Given records:
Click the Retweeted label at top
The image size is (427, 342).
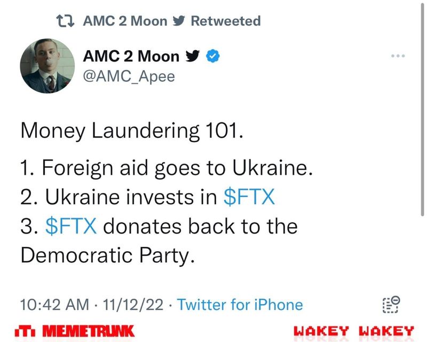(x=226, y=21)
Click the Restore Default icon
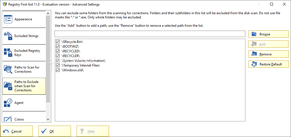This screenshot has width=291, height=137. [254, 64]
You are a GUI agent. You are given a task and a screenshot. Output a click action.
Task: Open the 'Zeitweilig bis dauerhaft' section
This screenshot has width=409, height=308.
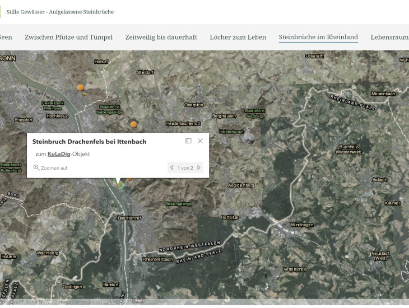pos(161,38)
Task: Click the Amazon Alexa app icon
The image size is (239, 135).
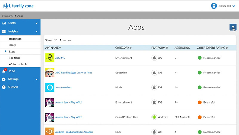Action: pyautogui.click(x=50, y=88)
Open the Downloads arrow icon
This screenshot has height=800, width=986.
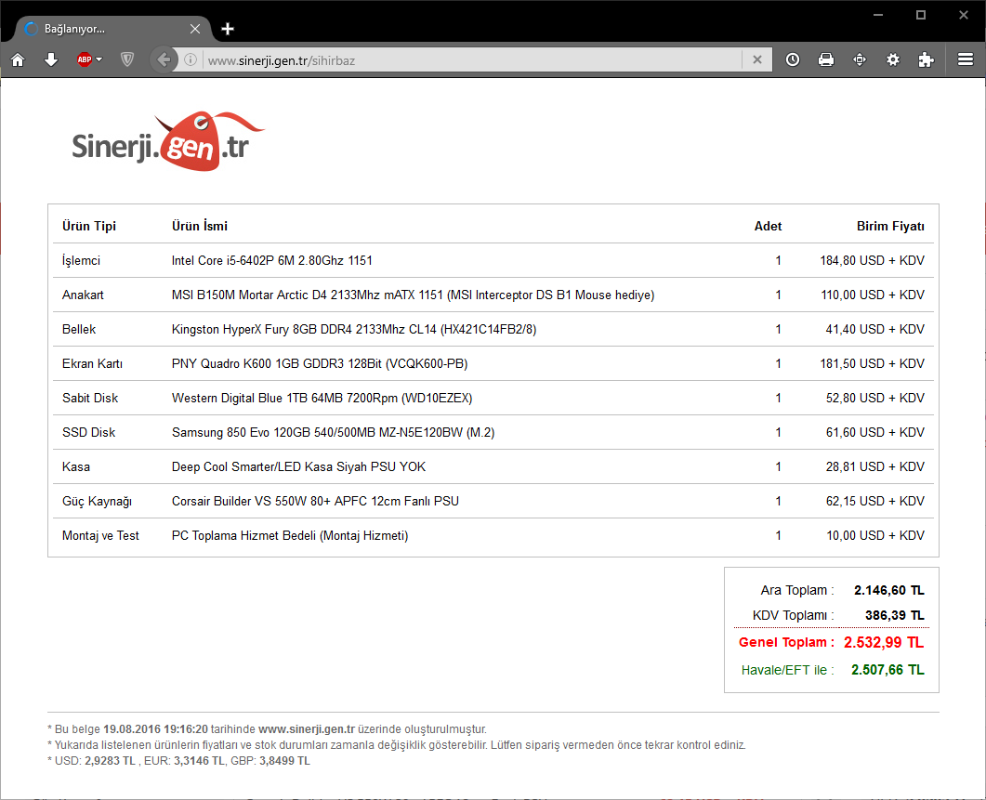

* * *

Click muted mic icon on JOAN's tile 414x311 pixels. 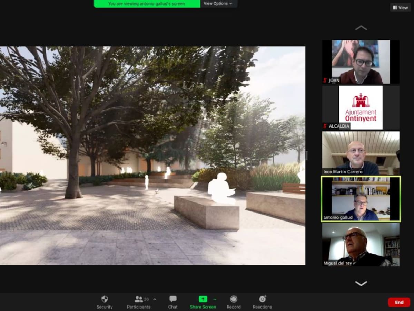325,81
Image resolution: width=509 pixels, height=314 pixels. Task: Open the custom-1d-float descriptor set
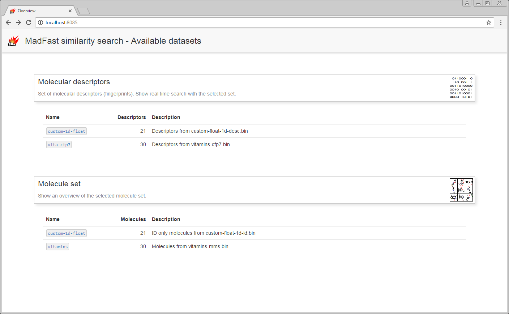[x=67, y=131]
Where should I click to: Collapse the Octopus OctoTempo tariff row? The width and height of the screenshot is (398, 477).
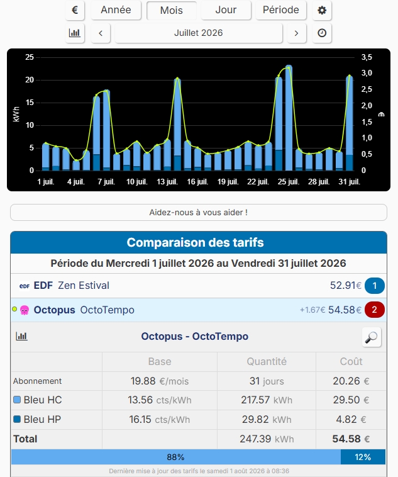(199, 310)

Task instructions: Copy the entries between the lines holding "You are a GUI" and "pos(161,38)", inclusive, and add 44 to every coordinate in their answers. Reproduce all of those lines, requests included, and leave out the pictures.

Reply:
You are a GUI agent. You are given a task and a screenshot. Output a click action.
Task: Open the 'Zeitweilig bis dauerhaft' section
This screenshot has width=409, height=308.
pos(205,82)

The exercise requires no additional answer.